About this task:
When the line with "139 Stat. 206 (129, 2413)" appears below, start repeating lines exactly, and keep going through the line with "base erosion tax benefit (91, 531)"; add nothing outside that span.

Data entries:
· · · ·
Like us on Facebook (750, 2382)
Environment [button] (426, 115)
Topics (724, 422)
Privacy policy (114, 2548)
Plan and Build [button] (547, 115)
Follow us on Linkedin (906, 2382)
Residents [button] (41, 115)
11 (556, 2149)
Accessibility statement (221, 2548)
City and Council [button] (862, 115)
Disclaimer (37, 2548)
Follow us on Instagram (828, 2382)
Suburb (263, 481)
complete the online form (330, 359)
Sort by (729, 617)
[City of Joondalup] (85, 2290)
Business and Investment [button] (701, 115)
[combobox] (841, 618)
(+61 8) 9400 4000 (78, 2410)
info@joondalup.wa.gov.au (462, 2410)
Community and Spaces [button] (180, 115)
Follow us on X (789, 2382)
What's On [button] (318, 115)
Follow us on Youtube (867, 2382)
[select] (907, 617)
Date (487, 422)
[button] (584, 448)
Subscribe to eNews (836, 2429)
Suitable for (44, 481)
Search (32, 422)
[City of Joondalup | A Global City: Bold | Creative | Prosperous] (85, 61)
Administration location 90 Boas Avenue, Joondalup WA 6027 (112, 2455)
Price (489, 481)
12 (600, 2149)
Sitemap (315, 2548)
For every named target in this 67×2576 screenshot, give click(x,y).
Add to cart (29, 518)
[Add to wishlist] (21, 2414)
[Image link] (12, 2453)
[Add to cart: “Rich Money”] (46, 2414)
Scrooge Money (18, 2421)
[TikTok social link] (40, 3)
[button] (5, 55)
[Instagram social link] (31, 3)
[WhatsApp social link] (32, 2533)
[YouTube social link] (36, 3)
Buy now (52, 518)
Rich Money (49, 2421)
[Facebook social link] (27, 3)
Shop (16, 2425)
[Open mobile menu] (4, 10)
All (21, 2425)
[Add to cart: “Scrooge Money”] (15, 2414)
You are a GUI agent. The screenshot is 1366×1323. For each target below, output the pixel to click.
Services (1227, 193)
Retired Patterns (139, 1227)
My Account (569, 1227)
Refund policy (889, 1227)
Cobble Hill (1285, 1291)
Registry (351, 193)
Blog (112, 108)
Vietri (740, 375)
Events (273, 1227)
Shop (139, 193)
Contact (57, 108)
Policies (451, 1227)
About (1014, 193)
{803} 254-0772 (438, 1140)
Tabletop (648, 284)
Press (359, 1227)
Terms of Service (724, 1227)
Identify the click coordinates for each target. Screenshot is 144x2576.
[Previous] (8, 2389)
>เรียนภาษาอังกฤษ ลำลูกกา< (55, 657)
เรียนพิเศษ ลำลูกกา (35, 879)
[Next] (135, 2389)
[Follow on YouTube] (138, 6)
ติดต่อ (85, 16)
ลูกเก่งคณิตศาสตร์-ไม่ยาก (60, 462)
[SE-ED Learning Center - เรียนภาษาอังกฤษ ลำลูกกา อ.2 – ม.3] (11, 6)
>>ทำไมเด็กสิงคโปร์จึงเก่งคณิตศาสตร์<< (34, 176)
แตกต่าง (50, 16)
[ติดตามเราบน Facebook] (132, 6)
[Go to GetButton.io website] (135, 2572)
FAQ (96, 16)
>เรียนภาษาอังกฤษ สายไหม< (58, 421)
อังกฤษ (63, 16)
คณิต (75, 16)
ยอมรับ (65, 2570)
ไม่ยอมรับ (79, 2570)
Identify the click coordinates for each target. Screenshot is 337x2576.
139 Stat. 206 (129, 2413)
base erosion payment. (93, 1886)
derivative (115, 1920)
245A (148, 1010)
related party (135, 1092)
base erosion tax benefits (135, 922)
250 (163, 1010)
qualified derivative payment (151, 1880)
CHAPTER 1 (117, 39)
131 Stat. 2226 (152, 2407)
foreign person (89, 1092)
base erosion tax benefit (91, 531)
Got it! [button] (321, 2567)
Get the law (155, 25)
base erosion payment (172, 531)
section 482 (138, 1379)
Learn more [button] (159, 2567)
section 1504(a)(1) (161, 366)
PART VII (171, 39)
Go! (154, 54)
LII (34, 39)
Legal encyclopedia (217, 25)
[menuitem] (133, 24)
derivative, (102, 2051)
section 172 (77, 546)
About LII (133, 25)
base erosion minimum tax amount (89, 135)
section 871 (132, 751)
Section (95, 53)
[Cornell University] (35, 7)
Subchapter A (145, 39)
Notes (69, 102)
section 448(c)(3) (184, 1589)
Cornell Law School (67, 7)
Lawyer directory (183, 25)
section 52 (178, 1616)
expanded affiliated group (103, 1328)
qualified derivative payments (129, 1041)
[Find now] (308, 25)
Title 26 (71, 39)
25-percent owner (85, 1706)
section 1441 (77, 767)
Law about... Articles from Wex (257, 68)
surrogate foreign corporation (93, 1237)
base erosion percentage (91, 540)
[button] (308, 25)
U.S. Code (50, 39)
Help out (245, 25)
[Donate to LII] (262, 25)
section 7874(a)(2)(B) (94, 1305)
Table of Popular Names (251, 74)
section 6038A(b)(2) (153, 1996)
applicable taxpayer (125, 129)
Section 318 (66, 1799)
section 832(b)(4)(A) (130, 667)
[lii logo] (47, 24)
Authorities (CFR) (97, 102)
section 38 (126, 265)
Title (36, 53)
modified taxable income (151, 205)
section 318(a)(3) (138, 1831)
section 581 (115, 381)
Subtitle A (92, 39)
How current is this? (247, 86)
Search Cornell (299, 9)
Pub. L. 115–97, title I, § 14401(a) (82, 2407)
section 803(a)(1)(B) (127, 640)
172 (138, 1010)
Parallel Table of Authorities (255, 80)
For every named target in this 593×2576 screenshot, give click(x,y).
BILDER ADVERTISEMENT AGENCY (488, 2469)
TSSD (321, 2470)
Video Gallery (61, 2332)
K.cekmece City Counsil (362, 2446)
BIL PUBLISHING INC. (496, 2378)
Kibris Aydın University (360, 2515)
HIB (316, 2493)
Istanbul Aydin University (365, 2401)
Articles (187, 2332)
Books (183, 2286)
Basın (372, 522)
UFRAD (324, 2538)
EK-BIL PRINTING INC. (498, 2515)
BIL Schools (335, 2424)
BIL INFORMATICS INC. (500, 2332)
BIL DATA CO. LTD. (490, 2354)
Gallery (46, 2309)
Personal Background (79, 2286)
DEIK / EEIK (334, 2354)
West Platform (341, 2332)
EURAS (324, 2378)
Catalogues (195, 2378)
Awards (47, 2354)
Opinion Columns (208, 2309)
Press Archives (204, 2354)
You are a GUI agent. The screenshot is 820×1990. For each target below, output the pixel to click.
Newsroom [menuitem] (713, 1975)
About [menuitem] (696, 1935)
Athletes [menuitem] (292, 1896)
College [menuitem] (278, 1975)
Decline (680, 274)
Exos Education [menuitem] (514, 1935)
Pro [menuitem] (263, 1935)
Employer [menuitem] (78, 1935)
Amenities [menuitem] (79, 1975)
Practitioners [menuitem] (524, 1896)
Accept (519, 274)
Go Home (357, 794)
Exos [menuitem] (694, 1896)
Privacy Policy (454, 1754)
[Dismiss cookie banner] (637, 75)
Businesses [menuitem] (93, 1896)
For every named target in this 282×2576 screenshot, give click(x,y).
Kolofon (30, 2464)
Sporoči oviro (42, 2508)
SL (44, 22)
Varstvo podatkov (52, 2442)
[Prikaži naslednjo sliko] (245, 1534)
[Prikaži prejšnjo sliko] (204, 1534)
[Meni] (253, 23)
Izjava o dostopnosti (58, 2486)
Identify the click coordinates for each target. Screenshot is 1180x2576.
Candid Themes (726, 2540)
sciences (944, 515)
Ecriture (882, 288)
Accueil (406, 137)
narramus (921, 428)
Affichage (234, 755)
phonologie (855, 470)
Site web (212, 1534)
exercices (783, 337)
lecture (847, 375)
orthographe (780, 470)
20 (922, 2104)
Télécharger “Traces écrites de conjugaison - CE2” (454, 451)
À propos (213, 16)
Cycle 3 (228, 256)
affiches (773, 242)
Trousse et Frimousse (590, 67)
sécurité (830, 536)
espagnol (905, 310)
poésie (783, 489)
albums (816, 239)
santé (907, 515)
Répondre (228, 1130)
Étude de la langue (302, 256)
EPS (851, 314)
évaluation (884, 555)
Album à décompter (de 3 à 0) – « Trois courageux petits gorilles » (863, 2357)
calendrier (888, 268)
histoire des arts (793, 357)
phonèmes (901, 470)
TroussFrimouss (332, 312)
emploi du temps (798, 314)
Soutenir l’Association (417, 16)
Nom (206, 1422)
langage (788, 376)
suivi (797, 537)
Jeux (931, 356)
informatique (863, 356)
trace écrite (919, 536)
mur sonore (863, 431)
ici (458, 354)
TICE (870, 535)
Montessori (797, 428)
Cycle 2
· · · ·
Exercise output:
139 Stat. 206 (129, 2413)
base erosion payment. (93, 1886)
derivative (115, 1920)
245A (148, 1010)
related party (135, 1092)
base erosion tax benefits (135, 922)
250 (163, 1010)
qualified derivative payment (151, 1880)
CHAPTER 1 (117, 39)
131 Stat. 2226 (152, 2407)
foreign person (89, 1092)
base erosion tax benefit (91, 531)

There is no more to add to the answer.